Louis XVIII will write an able paragraph for a Journal, the success of which in Paris will give him at his levee the greatest pleasure; but at the same time, he will allow his ministers to present, in his name, to the chamber of deputies, a report, by which the government will lose a hundred votes in one day, and which will do him serious injury in the public opinion. He will draw up a diplomatic declaration with precision and elegance, while he is incapable of obtaining or preserving any influence in foreign courts. His moderate policy, couched in well rounded periods, shall meet with every encomium, and kingdoms be disposed of without the slightest attention to his paternal remonstrances, or the smallest regard for his interests: in short, Louis XVIII such as we have seen him, might, I think, be very suitably ranked in the third class of the Institute. I perceive him to be an erudite man, a good academician, but I look in vain for the king.

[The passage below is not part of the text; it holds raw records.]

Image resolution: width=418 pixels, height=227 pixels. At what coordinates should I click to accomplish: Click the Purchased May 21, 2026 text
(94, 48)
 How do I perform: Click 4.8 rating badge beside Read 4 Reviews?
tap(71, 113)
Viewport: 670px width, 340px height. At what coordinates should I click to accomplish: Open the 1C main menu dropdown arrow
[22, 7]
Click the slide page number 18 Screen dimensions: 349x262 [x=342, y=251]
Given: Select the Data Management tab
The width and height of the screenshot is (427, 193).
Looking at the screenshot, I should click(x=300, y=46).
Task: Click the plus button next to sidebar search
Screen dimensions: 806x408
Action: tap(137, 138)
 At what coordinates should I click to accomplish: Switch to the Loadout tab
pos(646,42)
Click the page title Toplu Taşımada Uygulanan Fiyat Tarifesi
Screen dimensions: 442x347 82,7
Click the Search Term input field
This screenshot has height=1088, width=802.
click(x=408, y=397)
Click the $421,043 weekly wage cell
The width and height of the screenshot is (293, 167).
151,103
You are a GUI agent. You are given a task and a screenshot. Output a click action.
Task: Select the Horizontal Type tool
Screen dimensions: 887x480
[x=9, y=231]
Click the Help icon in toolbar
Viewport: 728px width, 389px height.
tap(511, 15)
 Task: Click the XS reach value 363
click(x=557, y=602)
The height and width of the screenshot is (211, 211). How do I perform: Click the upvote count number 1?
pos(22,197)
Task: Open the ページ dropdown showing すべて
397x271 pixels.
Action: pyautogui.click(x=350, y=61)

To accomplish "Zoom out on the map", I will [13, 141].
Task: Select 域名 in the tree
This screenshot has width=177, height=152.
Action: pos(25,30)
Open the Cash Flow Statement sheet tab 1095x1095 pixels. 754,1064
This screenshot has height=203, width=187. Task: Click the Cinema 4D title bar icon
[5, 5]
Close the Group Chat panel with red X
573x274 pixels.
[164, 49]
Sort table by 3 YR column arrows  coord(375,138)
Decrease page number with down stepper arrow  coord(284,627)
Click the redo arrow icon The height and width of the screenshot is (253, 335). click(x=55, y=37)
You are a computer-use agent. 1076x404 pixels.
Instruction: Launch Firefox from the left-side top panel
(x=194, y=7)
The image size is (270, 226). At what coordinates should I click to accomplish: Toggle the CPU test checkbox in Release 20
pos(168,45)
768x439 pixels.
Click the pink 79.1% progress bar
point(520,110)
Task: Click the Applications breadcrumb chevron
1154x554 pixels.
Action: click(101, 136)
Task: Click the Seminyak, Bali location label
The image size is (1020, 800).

Besides labouring under the incorrigible weakness of the present Bourbons, Louis XVIII is excessively headstrong on certain points; and the consequence of these two united defects in the conduct of this prince, is a fault which has been that of his whole life since the emigration; a fault which, after having exposed him among strangers, has raised him a great number of enemies in France, even among his most faithful adherents. For these last twenty-five years Louis XVIII has constantly had an avowed favourite, and this favourite he has always preferred to his friends, and even to his relations. Without being acquainted with this personage no hopes can be entertained of access to the king. An obstinate and jealous woman is not more assiduous to please her husband than this minion is to ingratiate himself with his master; which latter finds it impossible to admit any person, receive any address, or open any letter, without the presence or interposition of his chamber or cabinet minister: for a more dignified appellation cannot be given to those inferior characters to whom the king abandons himself without reserve.